It was yet another example that the list of things I should be able to do better than a thirteen year old is diminishing faster than a co-ed’s inhibitions on a booze cruise.

Because of this continued depletion of self-worth, I have retreated to secret little pleasures that only I know about. Where I am my own competition – where success and failure are determined by my own hand. That is to say, I go to Apple’s App Store.

At Christmas, my ever thoughtful wife bought me an iPad, thus giving me access to thousands of apps of which I have absolutely no need for and largely do not understand.

Recently, I downloaded a game called “Rat On A Skateboard.” It is, so goes the cliché, what it is. You control a little rat with aviator sunglasses as he tools through a cartoonish urban setting. You tap the screen to make him do tricks, all the while avoiding the bouncing basketballs. Yes, it’s stupid – and also uncannily addictive. The point is, it was my game. I learned to grind some rails and flip the tiny skateboard to amass extra points.

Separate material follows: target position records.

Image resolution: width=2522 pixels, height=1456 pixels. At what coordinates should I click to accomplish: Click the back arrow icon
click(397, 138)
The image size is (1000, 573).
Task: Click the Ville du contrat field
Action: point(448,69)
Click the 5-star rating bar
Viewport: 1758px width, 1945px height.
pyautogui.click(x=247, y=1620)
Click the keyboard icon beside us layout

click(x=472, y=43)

When I broke a hundred points I was thrilled. When I scored a personal best 131, I was ecstatic. Then, one day my son Dylan was playing with my iPad and said, “Dad, what’s this skateboard game?”

“Nothing,” I said. “It’s a work application that I use to develop depreciation schedules for outside the box, going forward, value added capital appropriations.”

“Oh yeah?” he said, “Well I just scored 235 points.”

I considered deleting the game to avoid having to look at a score I will never beat prominently displayed at the top of the screen. My son tells me to use that as an incentive to get better. He doesn’t understand that the 131 was an anomaly – it is not unusual for me to score in the fifties.

I will never beat 235 and I will never shoot a lacrosse ball faster than my kids. On the other hand, I get to be their dad – beat that!